Vaynerchuk’s VeeFriends NFT collection will give buyers three-year access to his VeeCon business and marketing convention. Customers can buy the tokens with etherium cryptocurrency. But he sees a broader future for NFTs as a kind of membership for goods and services.
First Move’s Julia Chatterley spoke to Vaynerchuk Wednesday.
Explain what you see in NFT and what you are doing.
Gary Vaynerchuk: Only two times I have been told I’ve gone too far: Putting my dad’s wine shop on this thing called the internet and launched winelibrary.com in 1996. And when I started this show on this thing called YouTube and told people to use Twitter and Facebook to build it for Web 2.0. And now we are here at Web 3.0. This is going to take sometime but NFT is non-fungible tokens. iT will be important for everybody here and the reason I launched VeeFriends to help people understand it’s not just about the art that sells for $69 million. The thing behind the token is like a credit card behind the plastic, like a ticket behind the piece of paper you are going to a concert. The smart contracts are the big part of NFTs to impact everyone’s lives here. It took me months of hard core thinking of like how profound this was and I believe it’s there. Just one caveat: I do believe that 98% to 99% of NFT projects will fail as investments but that’s similar to me as internet stocks in ’99 and 2000. But Amazon.com was there. The internet changed our lives and the blockchain and NFTs will do that as well.
I have seen you say for a small business and making it practical is essential to understand. It is great for memberships, for clubs, for discounts. Why do you need an NFT and use this technology in order to do what people are already doing for customers already?
Gary Vaynerchuk: That was literally the question people asked me about the internet. Why buy wine on a computer? Here’s why: When you do an NFT Lou’s Pizza Shop issue NFTs that make 1,000 tokens so now he sells those tokens. The regular pizza pictures just give you a 10% discount, when the gold gives you unlimited free pizza. That person that buys it owns the NFT and after six months can sell it on the blockchain. Lou gets a royalty on that transaction because you can put royalty contracts under these NFTs. The individuals that hold it when they sell it in four years on veefriends.com — I make a royalty. In five years we are all going to have public wallets like public social media accounts and we’ll look at each other’s public wallets and see the tokens there. The token is a marketing collateral. The way everybody in business needs a social media account to be relevant in 2021 is the same way everybody will need an NFT strategy.
My understanding of this in a way is to cut out the middleman.

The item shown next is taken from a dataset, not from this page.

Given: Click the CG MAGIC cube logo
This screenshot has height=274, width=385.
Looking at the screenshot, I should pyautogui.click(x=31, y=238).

Gary Vaynerchuk: I don’t think anybody should have anybody in the middle if they’re capable. Right? If a talent is capable of building demand and monetizing then she or he should never have somebody take 10% managing them. I think you probably know this. I know this. Everybody knows this. There’s talent that doesn’t want to do the business side of things, the marketing side of things so I’ll give you something. An up and coming music artist or an author instead of taking a publisher’s money up front and then share the revenue with that organization, they can now sell to their social media audience an NFT and give them a percentage of the royalties of the future earnings instead of from a publisher.